What the answer must contain is every line of the records, exactly, with no pictures.

○ ○ ○

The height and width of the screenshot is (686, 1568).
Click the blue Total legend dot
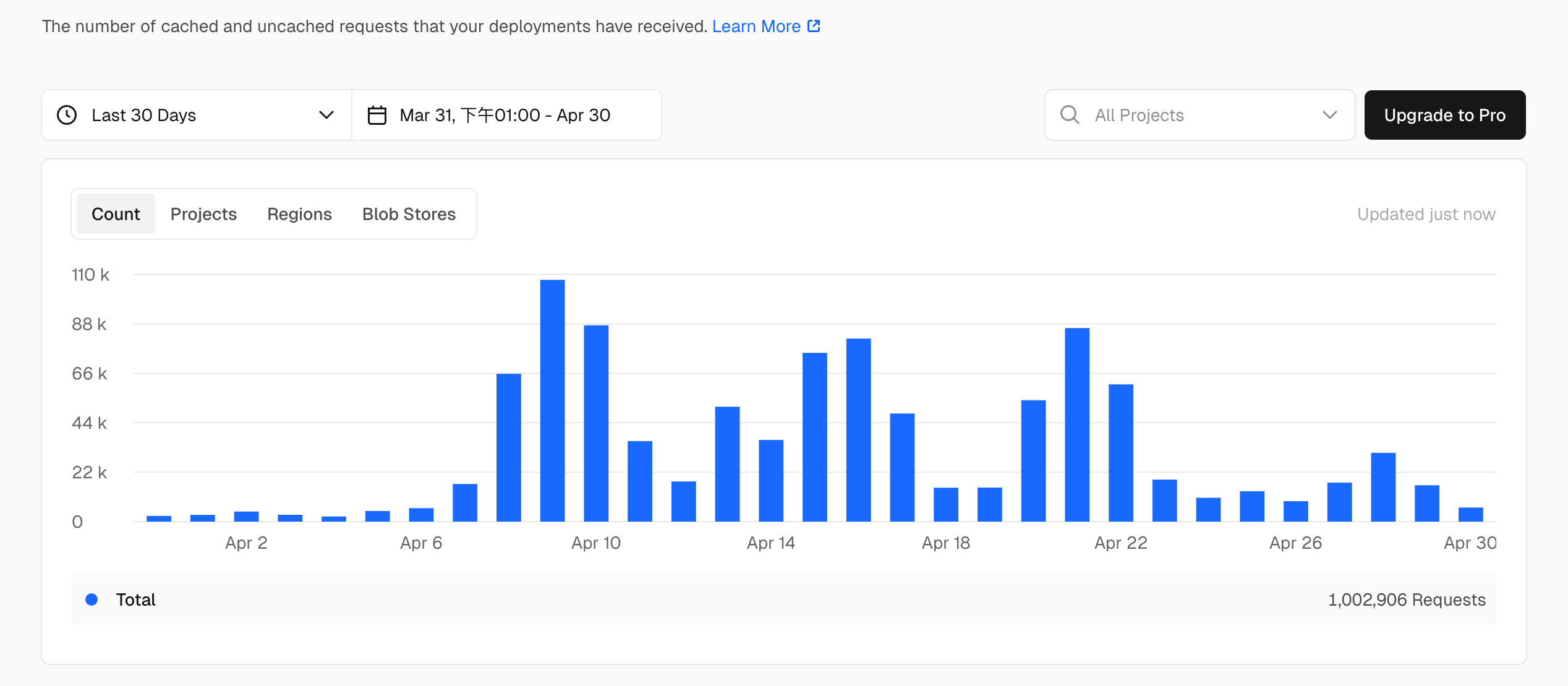92,599
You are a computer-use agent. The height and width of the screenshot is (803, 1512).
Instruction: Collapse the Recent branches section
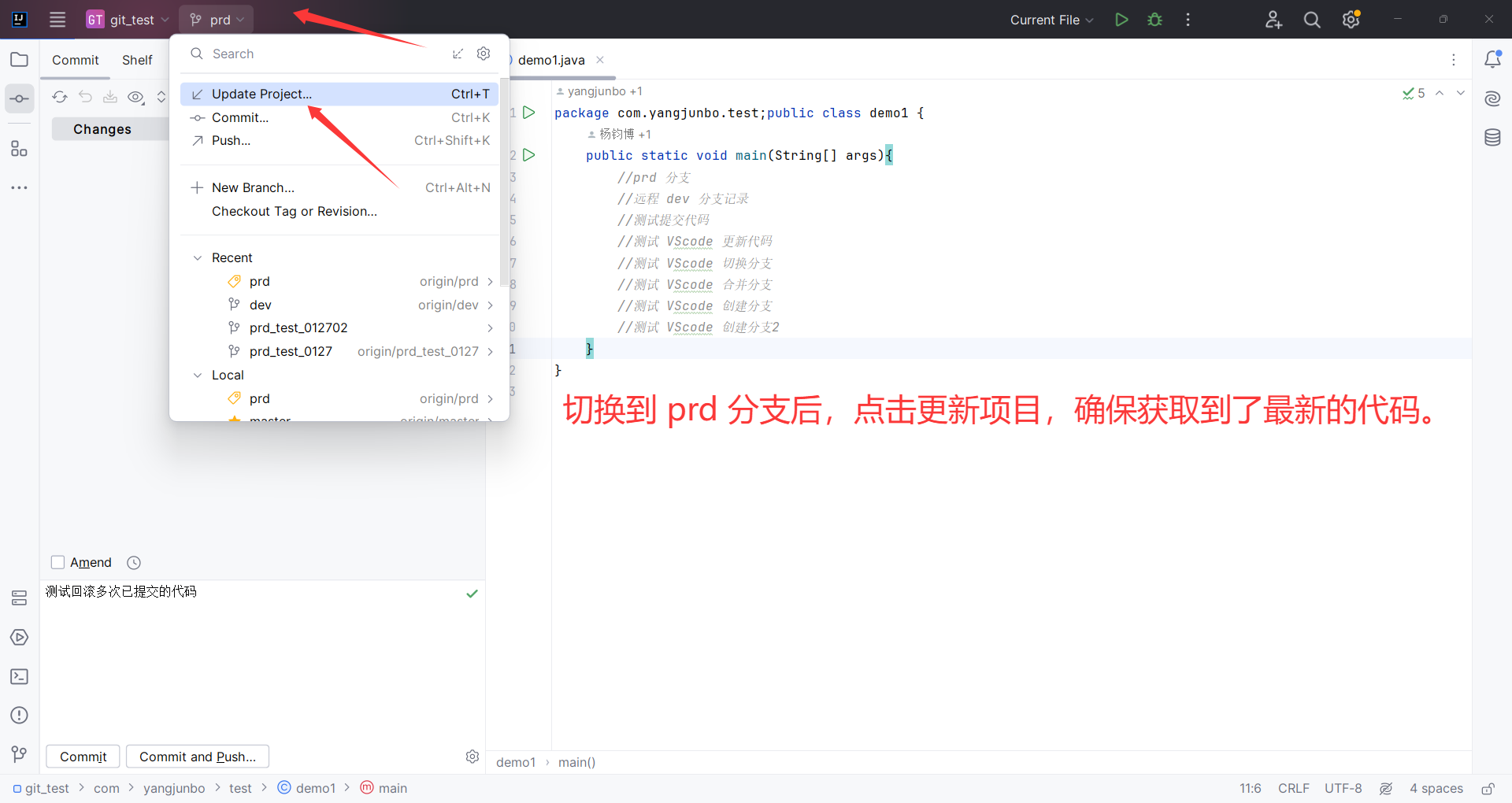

○ ○ ○

== RESULT BELOW ==
The height and width of the screenshot is (686, 1568).
Click the blue Total legend dot
92,599
You are a computer-use agent. The height and width of the screenshot is (803, 1512).
Instruction: Collapse the Recent branches section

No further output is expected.